Considerato che i Tribunali di Sassari e di Grosseto censurano, per ragioni sostanzialmente analoghe, l’art. 269, secondo comma, del codice di procedura civile, nella parte in cui non prevede la fissazione di un termine perentorio per la notifica della citazione al terzo chiamato in causa dal convenuto;che entrambi i rimettenti sostengono che la citata norma si porrebbe in contrasto con gli artt. 3 e 24 della Costituzione, per la ingiustificata disparità di trattamento tra l’attore e il convenuto in relazione alla chiamata in causa, essendo soltanto il primo tenuto al rispetto di un termine perentorio fissato dal giudice;
che la norma contrasterebbe anche con gli artt. 24 e 111 della Costituzione, in quanto la reiterabilità da parte del convenuto dell’istanza di concessione di ulteriori termini per chiamare terzi in causa, in assenza di valutazioni di merito da parte del giudice, esporrebbe l’attore al pregiudizio derivante da iniziative dilatorie, in violazione sia del diritto di difesa dell’attore, sia del principio di parità delle parti, sia, infine, del principio di ragionevole durata del processo;
che le questioni sono manifestamente inammissibili per difetto di rilevanza, per i seguenti motivi:
in entrambi i giudizi a quibus, come risulta dalle rispettive ordinanze di rimessione, la parte convenuta, avendo chiesto lo spostamento della prima udienza per provvedere alla chiamata del terzo ma avendo omesso di notificargli la citazione, ha formulato alla prima udienza di comparizione istanza di concessione di un nuovo termine per procedere al detto adempimento;
in entrambi i casi la richiesta di concessione di un nuovo termine o, più esattamente, di fissazione di una nuova udienza per la citazione del terzo è stata formulata tardivamente, essendo in quel momento già decorso il termine che avrebbe consentito la citazione nel rispetto di quello dilatorio ai sensi dell’art. 163-bis cod. proc. civ., fissato dall’art. 269 cod. proc. civ.;
il rispetto del termine a comparire di cui all’art. 163-bis cit. comporta quindi la necessità di eseguire la notifica entro il sessantunesimo giorno anteriore all’udienza di comparizione spostata dal giudice su istanza del convenuto, con la conseguenza che solo prima di tale momento potrebbe utilmente formularsi richiesta di proroga, ai sensi dell’art. 154 cod. proc. civ.;
secondo l’orientamento dominante della Corte di cassazione, la proroga di un termine ordinatorio può consentirsi solo se richiesta al giudice prima della sua scadenza;
tutto ciò premesso, poiché nei giudizi a quibus il termine per proporre l’istanza di proroga era già scaduto ed i convenuti erano pertanto decaduti dal relativo potere, la questione di costituzionalità concernente la natura, ordinatoria o perentoria, del termine di cui all’art. 269, secondo comma, cod. proc. civ. è del tutto priva di rilevanza e pertanto manifestamente inammissibile.

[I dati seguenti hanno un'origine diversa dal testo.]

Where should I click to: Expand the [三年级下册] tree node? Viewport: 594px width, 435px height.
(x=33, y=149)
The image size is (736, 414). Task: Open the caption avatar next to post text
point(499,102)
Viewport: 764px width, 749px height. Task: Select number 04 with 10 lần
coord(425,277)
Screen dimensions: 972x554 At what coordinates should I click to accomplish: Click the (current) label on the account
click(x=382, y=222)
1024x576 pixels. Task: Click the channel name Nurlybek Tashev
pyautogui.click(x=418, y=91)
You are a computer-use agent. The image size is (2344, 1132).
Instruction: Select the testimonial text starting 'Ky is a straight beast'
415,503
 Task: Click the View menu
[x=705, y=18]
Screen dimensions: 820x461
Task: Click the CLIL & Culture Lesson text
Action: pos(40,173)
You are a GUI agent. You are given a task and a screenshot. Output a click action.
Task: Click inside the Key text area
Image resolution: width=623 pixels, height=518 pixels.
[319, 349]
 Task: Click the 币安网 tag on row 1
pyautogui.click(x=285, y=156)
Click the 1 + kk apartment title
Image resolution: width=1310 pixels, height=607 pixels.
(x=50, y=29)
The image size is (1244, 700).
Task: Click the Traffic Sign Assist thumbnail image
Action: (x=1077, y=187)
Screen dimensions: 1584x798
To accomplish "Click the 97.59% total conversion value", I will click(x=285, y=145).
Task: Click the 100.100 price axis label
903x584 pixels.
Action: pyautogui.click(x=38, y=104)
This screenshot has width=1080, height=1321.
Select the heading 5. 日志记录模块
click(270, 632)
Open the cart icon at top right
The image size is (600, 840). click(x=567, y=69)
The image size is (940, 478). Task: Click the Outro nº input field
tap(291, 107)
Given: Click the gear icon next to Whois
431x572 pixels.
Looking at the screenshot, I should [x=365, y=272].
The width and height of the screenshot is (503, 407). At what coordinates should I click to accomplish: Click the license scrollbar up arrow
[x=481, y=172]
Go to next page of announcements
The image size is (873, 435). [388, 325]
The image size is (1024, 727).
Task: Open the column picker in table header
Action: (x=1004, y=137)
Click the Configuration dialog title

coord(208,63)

Visti gli artt. 26, secondo comma, della legge 11 marzo 1953, n. 87, e 9, secondo comma, delle norme integrative per i giudizi davanti alla Corte costituzionale.
PER QUESTI MOTIVI
LA CORTE COSTITUZIONALEriuniti i giudizi,
dichiara la manifesta inammissibilità delle questioni di legittimità costituzionale dell’art. 269, secondo comma, del codice di procedura civile, sollevate, in riferimento agli artt. 3 e 24 della Costituzione, dal Tribunale di Sassari e, in riferimento agli artt. 3, 24 e 111 della Costituzione, dal Tribunale di Grosseto, con le ordinanze in epigrafe.
Così deciso in Roma, nella sede della Corte costituzionale, Palazzo della Consulta, il 26 marzo 2003.
Riccardo CHIEPPA, Presidente
Fernanda CONTRI, Redattore
Depositata in Cancelleria il 10 aprile 2003.